## TEXT TO READ

WordFreq.py

"""
Python Code to find out most frequent words from famous GRE lists

WordLists ( Courtesy: www.quizlet.com )
1. Barrons 1100 Words
2. Magoosh 1000 Words
3. Majortest Essential 1500 Words
4. Princeton 500 Words
5. Kaplan 500 Words
6. Manhattan Basic+Essential 1000 Words

Above words are stored in different text files along with definations. These text files are combined, parsed and word frequecy is calculated.
Word along with Frequenices is stored in output text file 'output.txt'
"""
from collections import defaultdict, Counter
import json

# Function to calculate word Frequency and store it into Dictionary
def wordListToFreqDict(wordlist):
    wordfreq = [wordlist.count(p) for p in wordlist]
    return dict(zip(wordlist,wordfreq))

# Combine all wordslist text files into one and convert to lowercase.
filenames = ['WordLists/Kaplan.txt','WordLists/Magoosh.txt','WordLists/Manhattan.txt','WordLists/Barrons.txt','WordLists/Princeton.txt','WordLists/Majortest.txt']
with open('CombinedAllWords.txt', 'w') as outfile:
    for fname in filenames:
        with open(fname, encoding="ISO-8859-1") as infile:
            for line in infile:
                line = line.lower()
                outfile.write(line)

## TASK INSTRUCTIONS
**1.** Answer these questions about the word-frequency script:
(a) Which website does the script credit for the word lists?
(b) What is the name of the output file that holds each word and its frequency?
(c) What encoding does the script use when it opens each input file?
**2.** Return the passage of the word-frequency script that opens with the words containing "# Function to" and closes with "outfile.write(line)".
Base your answers on the word-frequency script alone.

Entries for locating words and elements
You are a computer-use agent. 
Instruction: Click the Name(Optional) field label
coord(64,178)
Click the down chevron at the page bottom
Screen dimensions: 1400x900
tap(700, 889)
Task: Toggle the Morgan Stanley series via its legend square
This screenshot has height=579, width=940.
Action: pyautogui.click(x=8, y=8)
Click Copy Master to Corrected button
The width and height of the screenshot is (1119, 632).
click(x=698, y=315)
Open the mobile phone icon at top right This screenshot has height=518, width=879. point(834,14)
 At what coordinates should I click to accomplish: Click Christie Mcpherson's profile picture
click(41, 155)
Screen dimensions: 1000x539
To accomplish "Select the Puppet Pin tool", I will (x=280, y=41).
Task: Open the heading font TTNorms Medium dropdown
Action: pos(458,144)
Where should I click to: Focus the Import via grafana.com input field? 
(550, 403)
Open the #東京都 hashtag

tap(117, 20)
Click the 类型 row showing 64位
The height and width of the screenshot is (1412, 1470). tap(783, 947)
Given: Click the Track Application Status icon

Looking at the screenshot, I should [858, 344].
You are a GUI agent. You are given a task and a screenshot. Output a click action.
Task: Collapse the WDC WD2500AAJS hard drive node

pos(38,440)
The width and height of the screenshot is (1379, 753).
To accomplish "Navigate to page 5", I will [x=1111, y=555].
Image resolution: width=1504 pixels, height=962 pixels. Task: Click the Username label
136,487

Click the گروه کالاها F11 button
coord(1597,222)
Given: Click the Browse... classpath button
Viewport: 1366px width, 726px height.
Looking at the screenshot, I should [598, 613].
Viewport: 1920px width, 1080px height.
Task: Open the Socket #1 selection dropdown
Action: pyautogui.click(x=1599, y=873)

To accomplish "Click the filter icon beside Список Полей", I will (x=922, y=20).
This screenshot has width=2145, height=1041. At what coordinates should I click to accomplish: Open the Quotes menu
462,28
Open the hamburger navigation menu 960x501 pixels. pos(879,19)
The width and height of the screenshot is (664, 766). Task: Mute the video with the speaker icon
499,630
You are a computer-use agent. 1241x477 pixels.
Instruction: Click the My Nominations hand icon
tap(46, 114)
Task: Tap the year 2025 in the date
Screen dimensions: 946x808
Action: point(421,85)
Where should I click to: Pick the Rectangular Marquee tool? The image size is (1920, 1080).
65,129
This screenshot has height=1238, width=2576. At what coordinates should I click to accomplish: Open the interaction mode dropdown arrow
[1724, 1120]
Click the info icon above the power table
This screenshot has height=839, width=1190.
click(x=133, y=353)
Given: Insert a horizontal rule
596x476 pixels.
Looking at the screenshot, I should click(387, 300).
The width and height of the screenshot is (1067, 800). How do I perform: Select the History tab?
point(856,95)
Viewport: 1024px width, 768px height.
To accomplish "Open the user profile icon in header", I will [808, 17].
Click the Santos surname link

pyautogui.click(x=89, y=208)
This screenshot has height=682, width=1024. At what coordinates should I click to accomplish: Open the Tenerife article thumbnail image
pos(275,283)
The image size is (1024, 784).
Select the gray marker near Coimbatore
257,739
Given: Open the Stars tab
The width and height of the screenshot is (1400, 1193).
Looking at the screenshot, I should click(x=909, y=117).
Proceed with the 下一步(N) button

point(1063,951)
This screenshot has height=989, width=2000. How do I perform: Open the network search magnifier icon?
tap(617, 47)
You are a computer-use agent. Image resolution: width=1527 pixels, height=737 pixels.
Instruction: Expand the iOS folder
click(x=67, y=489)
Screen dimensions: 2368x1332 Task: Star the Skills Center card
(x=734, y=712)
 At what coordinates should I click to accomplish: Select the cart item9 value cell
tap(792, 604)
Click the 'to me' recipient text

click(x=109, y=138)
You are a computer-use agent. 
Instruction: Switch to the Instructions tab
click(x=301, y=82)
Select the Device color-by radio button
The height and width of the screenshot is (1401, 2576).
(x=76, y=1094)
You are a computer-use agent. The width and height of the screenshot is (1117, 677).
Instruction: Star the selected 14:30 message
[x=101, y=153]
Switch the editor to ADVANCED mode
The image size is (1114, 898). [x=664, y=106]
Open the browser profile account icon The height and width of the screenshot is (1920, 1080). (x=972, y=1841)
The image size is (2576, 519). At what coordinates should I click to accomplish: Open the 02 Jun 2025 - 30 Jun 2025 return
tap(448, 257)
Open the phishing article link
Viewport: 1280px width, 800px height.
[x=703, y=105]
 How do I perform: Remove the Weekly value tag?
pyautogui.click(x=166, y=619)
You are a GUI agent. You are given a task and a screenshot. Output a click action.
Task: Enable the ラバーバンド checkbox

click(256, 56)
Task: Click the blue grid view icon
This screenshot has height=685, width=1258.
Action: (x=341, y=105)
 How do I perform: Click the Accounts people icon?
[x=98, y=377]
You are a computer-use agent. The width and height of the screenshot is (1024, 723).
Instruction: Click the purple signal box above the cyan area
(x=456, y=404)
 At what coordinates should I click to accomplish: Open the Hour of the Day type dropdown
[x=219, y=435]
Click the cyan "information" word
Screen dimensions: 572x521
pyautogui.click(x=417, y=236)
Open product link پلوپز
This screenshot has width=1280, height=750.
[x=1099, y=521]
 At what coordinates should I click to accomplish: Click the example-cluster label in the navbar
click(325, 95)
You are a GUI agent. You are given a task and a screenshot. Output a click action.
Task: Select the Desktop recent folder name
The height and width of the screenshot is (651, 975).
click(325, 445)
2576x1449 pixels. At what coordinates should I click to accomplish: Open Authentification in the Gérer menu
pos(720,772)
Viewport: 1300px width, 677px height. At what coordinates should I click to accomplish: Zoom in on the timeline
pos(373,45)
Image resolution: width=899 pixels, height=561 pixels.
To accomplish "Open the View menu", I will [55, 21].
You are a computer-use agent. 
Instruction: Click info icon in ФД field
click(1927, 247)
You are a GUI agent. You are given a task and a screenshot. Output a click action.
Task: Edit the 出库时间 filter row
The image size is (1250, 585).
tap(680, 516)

## THE RESULTS
**1.**
(a) www.quizlet.com
(b) output.txt
(c) ISO-8859-1

**2.**
# Function to calculate word Frequency and store it into Dictionary
def wordListToFreqDict(wordlist):
    wordfreq = [wordlist.count(p) for p in wordlist]
    return dict(zip(wordlist,wordfreq))

# Combine all wordslist text files into one and convert to lowercase.
filenames = ['WordLists/Kaplan.txt','WordLists/Magoosh.txt','WordLists/Manhattan.txt','WordLists/Barrons.txt','WordLists/Princeton.txt','WordLists/Majortest.txt']
with open('CombinedAllWords.txt', 'w') as outfile:
    for fname in filenames:
        with open(fname, encoding="ISO-8859-1") as infile:
            for line in infile:
                line = line.lower()
                outfile.write(line)